Basic guide for database design

I have recently worked on a one-year pilot for Linked Data at the University of Oxford. During this pilot I kept coming up to database design decisions which made publishing Linked Data difficult. This page includes some points to consider when designing your database:

Basic guide for database design

To assist work for Linked Data, when designing a database, please observe the following:

Summarise data

Do not use a different file for each record. It is easier to process data automatically if the records are all in the same table. If you want to present or print the data on a per-record basis, then consider a template to "read" records from the table and produce nice-looking pages.
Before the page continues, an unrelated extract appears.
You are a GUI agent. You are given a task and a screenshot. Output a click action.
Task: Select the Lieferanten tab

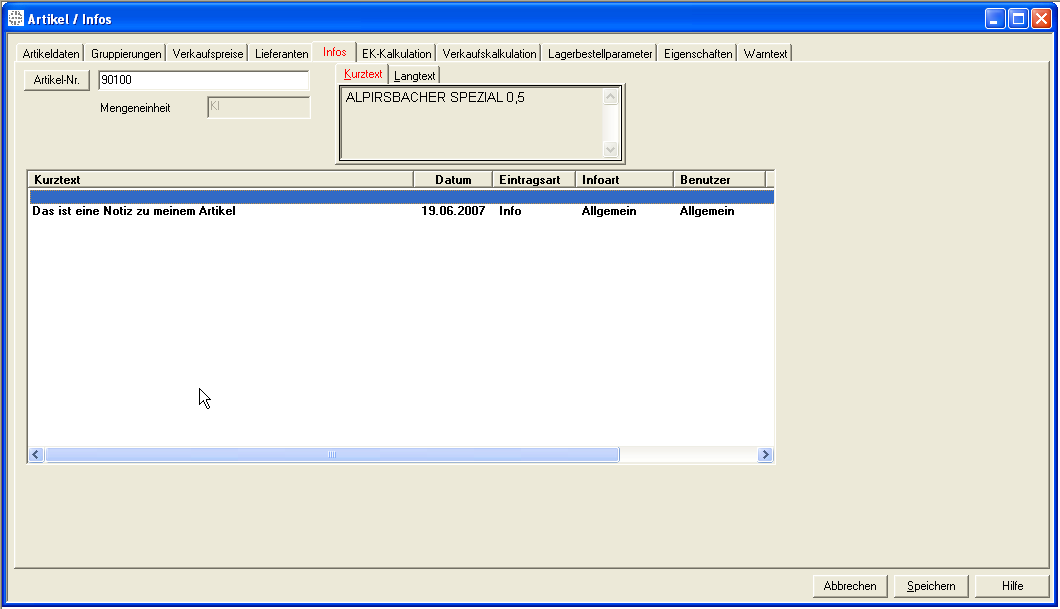pyautogui.click(x=281, y=54)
To build Linked Data the summarised table is by far more useful.

Avoid free-text

Instead of:

Manuscript with shelfmark MS-Iliad carrying text by Homer.

It should be:

Field Data
shelfmark MS-Iliad
author Homer

Why? It is difficult for software to process free text, remove the syntax and identify the entities we are talking about (i.e. MS-Iliad and Homer). It is much easier to identify these if there is no syntax.

Keep information separate

Avoid bundling together different entities. For example instead of a record being:

Dimension
height: 20, width: 10, thickness: 5

It should be:

Dimension Value
height 20
width 10
thickness 5

Why? In Linked Data, each entity needs to stand on its own. Splitting a bundled field programmatically is difficult as often there are no consistent formulas that fields are bundled up.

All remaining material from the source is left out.